**Brief:**
Exactly the lines from the one with "This screenshot has height=567, width=997." through the final line of the listing below should appear in the answer, and no others.

[[ Dataset excerpts, beginning ]]

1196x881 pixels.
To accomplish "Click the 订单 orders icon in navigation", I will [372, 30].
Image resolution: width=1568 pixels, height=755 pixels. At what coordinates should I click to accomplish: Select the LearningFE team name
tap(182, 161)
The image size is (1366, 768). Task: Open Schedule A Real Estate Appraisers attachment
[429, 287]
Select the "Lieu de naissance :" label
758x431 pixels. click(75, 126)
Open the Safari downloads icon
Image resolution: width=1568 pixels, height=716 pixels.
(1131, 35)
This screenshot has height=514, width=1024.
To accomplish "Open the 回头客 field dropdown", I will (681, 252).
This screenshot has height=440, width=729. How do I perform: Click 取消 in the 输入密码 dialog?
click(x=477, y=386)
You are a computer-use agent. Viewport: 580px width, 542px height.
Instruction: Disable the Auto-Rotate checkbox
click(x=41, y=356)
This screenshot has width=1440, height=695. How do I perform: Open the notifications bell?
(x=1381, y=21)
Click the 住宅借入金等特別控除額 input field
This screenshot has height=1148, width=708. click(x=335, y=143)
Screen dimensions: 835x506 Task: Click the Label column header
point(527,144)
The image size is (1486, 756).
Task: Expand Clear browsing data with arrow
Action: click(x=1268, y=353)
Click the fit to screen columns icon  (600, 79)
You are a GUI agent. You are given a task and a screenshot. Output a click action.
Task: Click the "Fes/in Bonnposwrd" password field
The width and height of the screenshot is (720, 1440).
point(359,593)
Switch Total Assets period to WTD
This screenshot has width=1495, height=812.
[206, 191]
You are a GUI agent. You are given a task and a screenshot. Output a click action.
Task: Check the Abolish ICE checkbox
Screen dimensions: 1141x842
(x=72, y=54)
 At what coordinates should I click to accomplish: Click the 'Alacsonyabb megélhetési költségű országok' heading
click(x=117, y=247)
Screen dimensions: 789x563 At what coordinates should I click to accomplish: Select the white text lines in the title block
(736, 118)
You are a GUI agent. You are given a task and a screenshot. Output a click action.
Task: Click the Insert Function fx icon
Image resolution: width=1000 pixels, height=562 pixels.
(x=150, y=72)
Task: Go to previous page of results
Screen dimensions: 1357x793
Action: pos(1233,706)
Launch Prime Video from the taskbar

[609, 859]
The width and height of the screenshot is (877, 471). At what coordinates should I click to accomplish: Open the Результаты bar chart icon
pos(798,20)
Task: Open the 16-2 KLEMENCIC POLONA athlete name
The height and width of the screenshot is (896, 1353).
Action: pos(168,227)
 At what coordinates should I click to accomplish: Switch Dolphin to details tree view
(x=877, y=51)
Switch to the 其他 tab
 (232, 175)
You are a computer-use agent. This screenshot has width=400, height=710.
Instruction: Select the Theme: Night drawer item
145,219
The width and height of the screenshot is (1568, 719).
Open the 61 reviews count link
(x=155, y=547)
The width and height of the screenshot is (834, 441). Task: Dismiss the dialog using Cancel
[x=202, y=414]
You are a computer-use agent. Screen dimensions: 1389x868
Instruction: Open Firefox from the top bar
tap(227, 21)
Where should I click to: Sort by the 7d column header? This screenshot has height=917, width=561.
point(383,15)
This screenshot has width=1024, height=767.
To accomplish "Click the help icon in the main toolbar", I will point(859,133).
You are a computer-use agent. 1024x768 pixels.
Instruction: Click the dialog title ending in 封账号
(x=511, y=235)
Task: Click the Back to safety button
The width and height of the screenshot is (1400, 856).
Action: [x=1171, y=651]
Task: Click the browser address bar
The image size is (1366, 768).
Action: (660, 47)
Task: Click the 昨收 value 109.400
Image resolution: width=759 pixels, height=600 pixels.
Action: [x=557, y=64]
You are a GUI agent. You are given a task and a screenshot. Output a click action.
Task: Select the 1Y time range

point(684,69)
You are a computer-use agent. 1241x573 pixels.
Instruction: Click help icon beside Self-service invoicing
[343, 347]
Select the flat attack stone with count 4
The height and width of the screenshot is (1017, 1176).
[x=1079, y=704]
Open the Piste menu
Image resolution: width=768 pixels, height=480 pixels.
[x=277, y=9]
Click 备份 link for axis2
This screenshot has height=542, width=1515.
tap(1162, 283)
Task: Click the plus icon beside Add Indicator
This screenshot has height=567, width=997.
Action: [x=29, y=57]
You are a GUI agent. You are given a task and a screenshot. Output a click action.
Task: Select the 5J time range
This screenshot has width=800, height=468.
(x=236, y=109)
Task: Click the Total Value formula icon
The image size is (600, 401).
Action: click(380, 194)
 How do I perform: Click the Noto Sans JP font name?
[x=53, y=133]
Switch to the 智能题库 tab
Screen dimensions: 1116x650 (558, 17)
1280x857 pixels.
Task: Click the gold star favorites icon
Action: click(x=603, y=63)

[[ Dataset excerpts, end ]]

**Written response:**
This screenshot has height=567, width=997.
Action: [x=29, y=57]
You are a GUI agent. You are given a task and a screenshot. Output a click action.
Task: Select the 5J time range
This screenshot has width=800, height=468.
(x=236, y=109)
Task: Click the Total Value formula icon
The image size is (600, 401).
Action: click(380, 194)
 How do I perform: Click the Noto Sans JP font name?
[x=53, y=133]
Switch to the 智能题库 tab
Screen dimensions: 1116x650 (558, 17)
1280x857 pixels.
Task: Click the gold star favorites icon
Action: click(x=603, y=63)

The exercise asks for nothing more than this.